心口又一痛、再一拧,殷浩宸近乎崩溃的低叹:“本王……明白。”
寒蝉清泠泠的笑了几声,又道:“那位和你一起来的姐姐,我送给她一个防身的毒粉。你要是看见了,可别怀疑是哪个男人给她的啊。”
殷浩宸语结,因着屡屡被寒蝉戳得一阵见血,这会儿也没有深思,应道:“本王……不会。”
随着时间的推移,天上那轮弦月,渐渐西斜。
夜深了,几人也回到破庙之中,陷入沉睡。
因着吴念念的身子还是又冷又弱,殷浩宸将他抱在怀中入睡,而百里九歌靠在另一边墙壁下。
破庙外,火堆熊熊,满地婆娑的月影。寒蝉还没有睡,而是在火堆旁安静的守着,时刻警惕靠近的野兽或是危险。
回眸望了眼破庙中熟睡的人,唇中飘出声叹息:“也不知道爹跟着姒珑回去周国西岐的据点后,会不会做得坏事更多。还有姐姐,什么时候能不害人呢,那个辣手毒医应长安也不帮帮忙,把姐姐骗得天天只知道做坏事……”
一夜冬风过,枝头凝露,满地残叶。

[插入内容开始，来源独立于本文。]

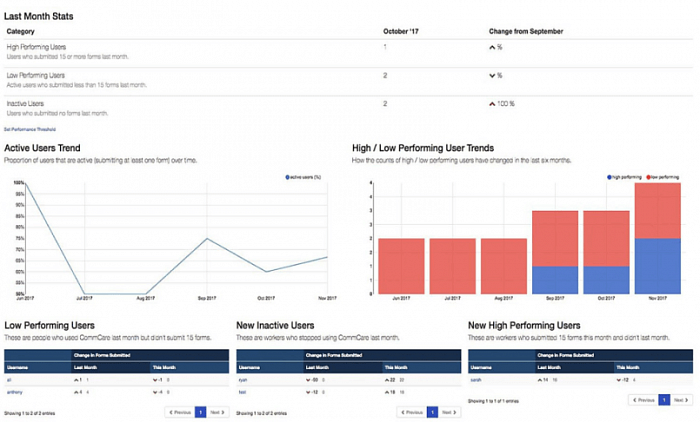700x422 pixels.
Task: Select page 1 under the New High Performing Users table
Action: coord(664,399)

旭日东升时,残鸦飞起,惊了落霜。
休息了一夜,吴念念在昨日草药的疗养下,好了一些。因着马只剩下一匹,百里九歌便让寒蝉骑马,护着吴念念,自己和殷浩宸两个会武功的,徒步即可。
一行人继续昨日未走完的行程。
冬日的晨风实在冷,百里九歌不禁抱肘而行,皱了皱眉。就在这时,望见远处,有什么人正在往这边过来。那人骑在一匹马上,手里还牵了另一匹马。
“小容?!”
当百里九歌看清了那人时,口中,已经惊呼出他的名字。
这瞬间,划过心口的是无与伦比的激动,红袖扬起,眉眼飞扬,百里九歌甚至高呼着跃起,踏着树枝,便迎了上去。
“小容!”在这里遇见他,就像是背井离乡后,在万水千山的某个角落,遇见了故知一般。